[SCM] WebKit Debian packaging branch, webkit-1.1, updated. upstream/1.1.21-584-g1e41756
jhoneycutt at apple.com
jhoneycutt at apple.com
Fri Feb 26 22:17:06 UTC 2010
The following commit has been merged in the webkit-1.1 branch:
commit c1e21f5ac7f2f6ac799d32ccb890ad3e938cf4c1
Author: jhoneycutt at apple.com <jhoneycutt at apple.com@268f45cc-cd09-0410-ab3c-d52691b4dbfc>
Date: Wed Feb 10 20:18:29 2010 +0000
<rdar://problem/7436875> Crash in Flash when visiting
http://www.cctv.com/default.shtml (WER ID 819298200) [watson 2502260]
Reviewed by Darin Adler.
WebCore:
Test: platform/win/plugins/plugin-delayed-destroy.html
* bridge/NP_jsobject.cpp:
(_NPN_Evaluate):
If Flash calls this to evaluate a script that destroys the PluginView,
we crash when returning to Flash code.

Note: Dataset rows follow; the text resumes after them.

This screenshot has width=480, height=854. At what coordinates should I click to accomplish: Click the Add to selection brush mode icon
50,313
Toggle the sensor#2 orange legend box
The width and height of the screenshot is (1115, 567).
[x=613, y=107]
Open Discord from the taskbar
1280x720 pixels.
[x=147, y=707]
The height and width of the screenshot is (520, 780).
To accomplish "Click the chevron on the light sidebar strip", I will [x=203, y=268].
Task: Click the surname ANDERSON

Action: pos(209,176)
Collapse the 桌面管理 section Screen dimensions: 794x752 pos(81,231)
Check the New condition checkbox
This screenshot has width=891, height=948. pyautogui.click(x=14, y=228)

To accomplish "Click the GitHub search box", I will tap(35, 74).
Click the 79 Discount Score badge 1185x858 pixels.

Before evaluating the script,
call PluginView::keepAlive() to hold a ref to this instance (and release
it asynchronously).
* plugins/PluginView.cpp:
(WebCore::instanceMap):
Return a map from the NPP to the PluginView.
(WebCore::PluginView::~PluginView):
Assert that the keep alive timer is not running; remove ourselves from
the instance map.
(WebCore::PluginView::performRequest):
The parent Frame is now a RefPtr; use .get().
(WebCore::PluginView::status):
Ditto.
(WebCore::PluginView::didReceiveResponse):
Ditto.
(WebCore::PluginView::PluginView):
Add the view to the instance map.
(WebCore::PluginView::lifeSupportTimerFired):
Deref the PluginView.
(WebCore::PluginView::keepAlive):
Ref the PluginView, then start a time to release the reference
asynchronously.
(WebCore::PluginView::keepAlive):
Find the PluginView in the map, and call its keepAlive() function.
* plugins/PluginView.h:
Made m_parentFrame a RefPtr, so that it will remain valid when the
keep alive timer fires.
(WebCore::PluginView::parentFrame):
Use .get().
* plugins/gtk/PluginViewGtk.cpp:
(WebCore::PluginView::updatePluginWidget):
Use .get().
(WebCore::PluginView::handleKeyboardEvent):
Use .get().
(WebCore::PluginView::handleMouseEvent):
Use .get().
* plugins/PluginViewNone.cpp:
(WebCore::PluginView::keepAlive):
Stubbed.
WebKitTools:
* DumpRenderTree/win/TestNetscapePlugin/main.cpp:
(executeScript):
Moved to an earlier point in the file.
(NPP_New):
If the plug-in has an onDestroy attribute, store its value.
(NPP_Destroy):
If the plug-in has code to run on destruction, run it and free it.
LayoutTests:
* platform/win/plugins/plugin-delayed-destroy-expected.txt: Added.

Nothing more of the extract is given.